= Dataset entries =
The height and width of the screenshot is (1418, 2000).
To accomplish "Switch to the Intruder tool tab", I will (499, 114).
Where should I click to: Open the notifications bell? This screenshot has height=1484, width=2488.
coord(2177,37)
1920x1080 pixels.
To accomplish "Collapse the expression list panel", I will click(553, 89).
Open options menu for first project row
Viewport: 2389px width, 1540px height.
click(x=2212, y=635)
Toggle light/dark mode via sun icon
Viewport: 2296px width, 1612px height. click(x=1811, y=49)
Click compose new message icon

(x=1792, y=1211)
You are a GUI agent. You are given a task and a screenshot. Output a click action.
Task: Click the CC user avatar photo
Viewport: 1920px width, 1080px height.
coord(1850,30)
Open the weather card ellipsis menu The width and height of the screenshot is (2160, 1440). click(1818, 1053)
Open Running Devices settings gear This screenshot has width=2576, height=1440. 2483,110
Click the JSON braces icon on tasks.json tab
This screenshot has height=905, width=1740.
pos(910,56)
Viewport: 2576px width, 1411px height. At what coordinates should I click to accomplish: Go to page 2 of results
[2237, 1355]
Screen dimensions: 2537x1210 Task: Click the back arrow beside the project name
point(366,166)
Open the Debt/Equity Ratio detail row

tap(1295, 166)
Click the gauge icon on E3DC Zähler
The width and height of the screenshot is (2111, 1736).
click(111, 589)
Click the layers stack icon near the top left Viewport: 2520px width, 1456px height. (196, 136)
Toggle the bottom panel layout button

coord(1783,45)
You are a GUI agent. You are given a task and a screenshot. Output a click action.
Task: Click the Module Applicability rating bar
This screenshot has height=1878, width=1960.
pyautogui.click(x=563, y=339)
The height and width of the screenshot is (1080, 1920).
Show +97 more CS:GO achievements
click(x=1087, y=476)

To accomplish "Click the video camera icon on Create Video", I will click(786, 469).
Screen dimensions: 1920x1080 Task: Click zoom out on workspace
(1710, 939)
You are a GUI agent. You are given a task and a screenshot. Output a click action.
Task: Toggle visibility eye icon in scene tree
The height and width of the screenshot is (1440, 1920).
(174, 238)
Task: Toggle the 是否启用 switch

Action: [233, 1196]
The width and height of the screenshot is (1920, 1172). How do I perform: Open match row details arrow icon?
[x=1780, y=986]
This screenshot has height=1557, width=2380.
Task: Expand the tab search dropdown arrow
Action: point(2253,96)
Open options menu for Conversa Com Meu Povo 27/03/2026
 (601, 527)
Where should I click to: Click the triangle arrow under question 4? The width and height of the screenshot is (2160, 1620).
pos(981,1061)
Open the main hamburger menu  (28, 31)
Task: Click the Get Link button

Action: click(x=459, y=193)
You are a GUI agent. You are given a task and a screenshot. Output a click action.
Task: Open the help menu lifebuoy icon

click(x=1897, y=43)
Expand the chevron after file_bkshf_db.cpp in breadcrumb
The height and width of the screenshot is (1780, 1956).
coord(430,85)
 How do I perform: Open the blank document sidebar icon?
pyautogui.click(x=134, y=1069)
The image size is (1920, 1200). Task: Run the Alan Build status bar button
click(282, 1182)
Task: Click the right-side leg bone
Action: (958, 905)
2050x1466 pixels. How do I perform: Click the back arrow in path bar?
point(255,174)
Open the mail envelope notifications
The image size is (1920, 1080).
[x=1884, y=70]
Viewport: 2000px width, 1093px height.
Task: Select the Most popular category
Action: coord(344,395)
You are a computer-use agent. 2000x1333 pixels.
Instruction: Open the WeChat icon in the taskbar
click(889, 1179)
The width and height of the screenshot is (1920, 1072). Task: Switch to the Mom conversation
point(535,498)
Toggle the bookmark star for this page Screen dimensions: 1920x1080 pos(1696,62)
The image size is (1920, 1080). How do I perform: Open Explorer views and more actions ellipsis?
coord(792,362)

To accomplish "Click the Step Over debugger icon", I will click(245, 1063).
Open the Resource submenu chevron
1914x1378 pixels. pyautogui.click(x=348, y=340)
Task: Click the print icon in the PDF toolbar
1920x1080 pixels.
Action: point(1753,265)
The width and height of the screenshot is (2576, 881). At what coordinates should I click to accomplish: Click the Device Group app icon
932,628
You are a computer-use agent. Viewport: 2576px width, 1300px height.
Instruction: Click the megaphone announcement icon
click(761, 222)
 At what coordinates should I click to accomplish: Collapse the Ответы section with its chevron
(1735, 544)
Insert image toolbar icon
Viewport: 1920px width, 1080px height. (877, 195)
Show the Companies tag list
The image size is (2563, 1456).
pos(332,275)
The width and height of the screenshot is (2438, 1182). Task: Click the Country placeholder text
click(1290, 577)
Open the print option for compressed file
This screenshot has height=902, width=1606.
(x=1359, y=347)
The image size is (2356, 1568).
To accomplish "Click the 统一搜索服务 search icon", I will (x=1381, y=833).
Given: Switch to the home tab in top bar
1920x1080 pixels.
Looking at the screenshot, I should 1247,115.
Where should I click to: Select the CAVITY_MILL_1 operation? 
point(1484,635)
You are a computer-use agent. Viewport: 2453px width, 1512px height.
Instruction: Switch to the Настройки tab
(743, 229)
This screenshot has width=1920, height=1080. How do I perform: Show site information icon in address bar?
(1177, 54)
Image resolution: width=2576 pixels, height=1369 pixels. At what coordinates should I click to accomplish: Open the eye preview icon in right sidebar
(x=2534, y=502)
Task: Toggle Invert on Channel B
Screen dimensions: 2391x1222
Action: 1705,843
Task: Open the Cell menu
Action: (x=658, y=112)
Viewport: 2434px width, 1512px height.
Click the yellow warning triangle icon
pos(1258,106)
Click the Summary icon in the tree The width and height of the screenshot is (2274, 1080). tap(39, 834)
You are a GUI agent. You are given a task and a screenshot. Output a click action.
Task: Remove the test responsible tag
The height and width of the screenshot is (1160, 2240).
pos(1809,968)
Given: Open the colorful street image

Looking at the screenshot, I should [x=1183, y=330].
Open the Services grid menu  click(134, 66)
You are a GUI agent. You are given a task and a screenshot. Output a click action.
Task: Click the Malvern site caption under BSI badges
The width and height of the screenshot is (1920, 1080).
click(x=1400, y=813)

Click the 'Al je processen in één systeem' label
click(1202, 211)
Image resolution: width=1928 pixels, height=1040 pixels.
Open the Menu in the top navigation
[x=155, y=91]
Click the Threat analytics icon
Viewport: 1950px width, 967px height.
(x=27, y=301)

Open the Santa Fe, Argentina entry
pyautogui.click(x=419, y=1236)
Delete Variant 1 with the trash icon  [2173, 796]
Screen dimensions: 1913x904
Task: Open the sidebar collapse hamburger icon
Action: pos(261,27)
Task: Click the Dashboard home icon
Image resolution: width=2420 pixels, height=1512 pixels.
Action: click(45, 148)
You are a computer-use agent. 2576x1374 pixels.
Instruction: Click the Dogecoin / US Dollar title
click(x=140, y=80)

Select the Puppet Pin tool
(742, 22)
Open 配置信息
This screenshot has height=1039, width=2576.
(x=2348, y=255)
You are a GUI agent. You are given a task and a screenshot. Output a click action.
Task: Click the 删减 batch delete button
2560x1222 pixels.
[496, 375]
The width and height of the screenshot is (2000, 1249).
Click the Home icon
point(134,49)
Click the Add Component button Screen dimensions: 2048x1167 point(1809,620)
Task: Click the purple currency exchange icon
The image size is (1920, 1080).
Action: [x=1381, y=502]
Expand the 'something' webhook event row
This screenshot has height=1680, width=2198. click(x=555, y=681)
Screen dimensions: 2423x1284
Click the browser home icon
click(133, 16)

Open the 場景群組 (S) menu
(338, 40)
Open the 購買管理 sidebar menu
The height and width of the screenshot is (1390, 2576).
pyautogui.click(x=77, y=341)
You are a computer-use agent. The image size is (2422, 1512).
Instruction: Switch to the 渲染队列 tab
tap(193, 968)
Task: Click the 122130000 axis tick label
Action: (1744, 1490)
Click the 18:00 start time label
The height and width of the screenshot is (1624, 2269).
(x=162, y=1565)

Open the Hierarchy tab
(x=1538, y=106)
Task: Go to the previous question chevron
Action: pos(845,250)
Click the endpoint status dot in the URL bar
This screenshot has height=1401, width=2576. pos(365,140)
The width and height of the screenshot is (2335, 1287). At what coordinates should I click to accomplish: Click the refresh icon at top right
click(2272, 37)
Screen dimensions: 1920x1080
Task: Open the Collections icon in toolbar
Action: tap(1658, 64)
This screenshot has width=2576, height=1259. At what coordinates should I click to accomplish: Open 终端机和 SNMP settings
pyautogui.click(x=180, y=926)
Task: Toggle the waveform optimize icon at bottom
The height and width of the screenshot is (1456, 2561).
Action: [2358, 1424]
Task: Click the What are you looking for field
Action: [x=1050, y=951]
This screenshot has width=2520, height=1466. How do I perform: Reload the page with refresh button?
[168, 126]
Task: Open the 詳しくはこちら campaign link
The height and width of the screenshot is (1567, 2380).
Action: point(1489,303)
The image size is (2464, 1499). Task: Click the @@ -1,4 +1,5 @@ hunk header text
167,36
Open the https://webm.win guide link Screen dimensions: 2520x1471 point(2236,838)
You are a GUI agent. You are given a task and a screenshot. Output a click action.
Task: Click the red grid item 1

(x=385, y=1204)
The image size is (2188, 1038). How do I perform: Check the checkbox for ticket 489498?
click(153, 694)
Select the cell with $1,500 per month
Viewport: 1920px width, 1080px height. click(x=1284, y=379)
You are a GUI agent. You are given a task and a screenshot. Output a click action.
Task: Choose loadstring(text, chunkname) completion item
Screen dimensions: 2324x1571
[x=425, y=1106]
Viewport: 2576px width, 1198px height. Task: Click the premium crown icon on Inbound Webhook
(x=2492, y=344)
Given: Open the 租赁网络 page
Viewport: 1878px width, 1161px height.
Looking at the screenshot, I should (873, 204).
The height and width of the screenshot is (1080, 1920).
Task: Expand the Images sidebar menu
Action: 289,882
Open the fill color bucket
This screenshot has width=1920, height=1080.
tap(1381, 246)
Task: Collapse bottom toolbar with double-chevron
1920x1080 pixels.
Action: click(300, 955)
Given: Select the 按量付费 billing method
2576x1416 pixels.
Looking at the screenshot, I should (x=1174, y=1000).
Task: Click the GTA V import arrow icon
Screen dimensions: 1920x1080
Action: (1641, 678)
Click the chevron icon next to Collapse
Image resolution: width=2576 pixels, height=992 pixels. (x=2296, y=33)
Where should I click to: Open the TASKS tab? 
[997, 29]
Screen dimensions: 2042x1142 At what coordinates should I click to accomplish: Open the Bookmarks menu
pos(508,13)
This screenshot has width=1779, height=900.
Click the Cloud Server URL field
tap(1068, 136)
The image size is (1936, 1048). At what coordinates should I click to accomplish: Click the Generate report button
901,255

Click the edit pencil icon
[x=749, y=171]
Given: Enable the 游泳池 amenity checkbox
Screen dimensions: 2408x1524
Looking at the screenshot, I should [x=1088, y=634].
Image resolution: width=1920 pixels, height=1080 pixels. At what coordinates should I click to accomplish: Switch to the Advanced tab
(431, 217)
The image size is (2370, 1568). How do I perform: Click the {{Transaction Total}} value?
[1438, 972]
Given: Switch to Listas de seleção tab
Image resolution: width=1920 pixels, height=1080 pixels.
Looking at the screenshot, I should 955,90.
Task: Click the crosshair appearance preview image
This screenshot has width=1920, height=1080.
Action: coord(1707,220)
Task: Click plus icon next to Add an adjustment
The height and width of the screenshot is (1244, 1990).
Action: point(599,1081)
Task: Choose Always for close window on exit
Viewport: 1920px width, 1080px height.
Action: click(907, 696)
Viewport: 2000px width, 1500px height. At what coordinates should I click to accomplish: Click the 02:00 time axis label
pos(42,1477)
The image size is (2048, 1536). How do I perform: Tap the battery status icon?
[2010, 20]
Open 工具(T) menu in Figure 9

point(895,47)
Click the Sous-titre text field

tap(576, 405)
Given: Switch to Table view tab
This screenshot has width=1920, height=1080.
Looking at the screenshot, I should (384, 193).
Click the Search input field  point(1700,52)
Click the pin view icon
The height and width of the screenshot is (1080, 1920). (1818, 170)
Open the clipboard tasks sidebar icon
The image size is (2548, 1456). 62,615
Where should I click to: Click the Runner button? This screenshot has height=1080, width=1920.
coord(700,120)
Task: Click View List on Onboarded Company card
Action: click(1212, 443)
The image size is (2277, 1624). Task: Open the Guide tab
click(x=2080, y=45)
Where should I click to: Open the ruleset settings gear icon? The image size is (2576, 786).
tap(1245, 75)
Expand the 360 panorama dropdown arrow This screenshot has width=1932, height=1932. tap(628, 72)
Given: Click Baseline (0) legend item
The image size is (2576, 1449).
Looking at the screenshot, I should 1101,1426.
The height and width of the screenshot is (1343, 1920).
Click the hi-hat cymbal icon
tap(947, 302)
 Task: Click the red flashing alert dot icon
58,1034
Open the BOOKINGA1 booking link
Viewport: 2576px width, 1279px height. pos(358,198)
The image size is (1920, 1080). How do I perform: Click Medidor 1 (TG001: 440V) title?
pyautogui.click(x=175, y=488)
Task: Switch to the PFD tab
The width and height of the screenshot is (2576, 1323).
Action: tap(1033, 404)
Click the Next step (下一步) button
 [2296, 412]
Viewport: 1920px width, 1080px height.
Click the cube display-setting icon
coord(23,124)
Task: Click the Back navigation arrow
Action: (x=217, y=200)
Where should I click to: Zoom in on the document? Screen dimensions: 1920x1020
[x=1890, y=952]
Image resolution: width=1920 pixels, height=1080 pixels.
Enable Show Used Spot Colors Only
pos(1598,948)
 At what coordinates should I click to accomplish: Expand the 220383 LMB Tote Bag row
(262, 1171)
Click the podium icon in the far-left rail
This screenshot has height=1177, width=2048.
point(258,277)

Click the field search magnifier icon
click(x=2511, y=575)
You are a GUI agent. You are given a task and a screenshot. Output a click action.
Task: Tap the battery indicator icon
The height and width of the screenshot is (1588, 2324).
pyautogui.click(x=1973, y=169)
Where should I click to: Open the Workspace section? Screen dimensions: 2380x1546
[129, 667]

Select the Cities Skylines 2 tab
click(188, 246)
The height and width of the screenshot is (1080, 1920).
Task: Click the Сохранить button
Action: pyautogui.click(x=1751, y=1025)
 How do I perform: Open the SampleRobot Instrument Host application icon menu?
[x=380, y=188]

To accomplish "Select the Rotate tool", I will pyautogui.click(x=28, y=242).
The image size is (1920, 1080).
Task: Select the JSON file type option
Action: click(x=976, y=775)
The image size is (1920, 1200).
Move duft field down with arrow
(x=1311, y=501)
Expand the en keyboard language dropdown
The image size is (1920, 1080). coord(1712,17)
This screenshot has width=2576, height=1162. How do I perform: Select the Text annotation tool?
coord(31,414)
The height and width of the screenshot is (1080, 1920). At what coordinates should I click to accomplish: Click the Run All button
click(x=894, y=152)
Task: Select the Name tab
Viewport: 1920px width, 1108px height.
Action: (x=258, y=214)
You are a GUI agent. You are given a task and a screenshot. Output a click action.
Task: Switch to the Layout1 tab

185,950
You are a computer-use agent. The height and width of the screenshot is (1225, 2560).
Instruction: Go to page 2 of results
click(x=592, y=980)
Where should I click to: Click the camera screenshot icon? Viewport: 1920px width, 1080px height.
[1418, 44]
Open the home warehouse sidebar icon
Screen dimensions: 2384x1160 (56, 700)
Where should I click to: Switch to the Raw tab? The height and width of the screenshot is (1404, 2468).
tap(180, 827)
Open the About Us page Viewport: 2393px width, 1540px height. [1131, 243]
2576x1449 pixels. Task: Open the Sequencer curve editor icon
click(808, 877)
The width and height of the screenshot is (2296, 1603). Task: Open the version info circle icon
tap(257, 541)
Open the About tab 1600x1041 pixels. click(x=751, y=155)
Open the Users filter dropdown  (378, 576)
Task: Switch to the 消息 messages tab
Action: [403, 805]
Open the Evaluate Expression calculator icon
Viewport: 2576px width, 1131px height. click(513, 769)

= PROBLEM =
From the records above, reproduce exactly the lines from the one with "Viewport: 2434px width, 1512px height." to the one with "Task: Remove the test responsible tag", both included, and no others.

= EXERCISE ANSWER =
Viewport: 2434px width, 1512px height.
Click the yellow warning triangle icon
pos(1258,106)
Click the Summary icon in the tree The width and height of the screenshot is (2274, 1080). tap(39, 834)
You are a GUI agent. You are given a task and a screenshot. Output a click action.
Task: Remove the test responsible tag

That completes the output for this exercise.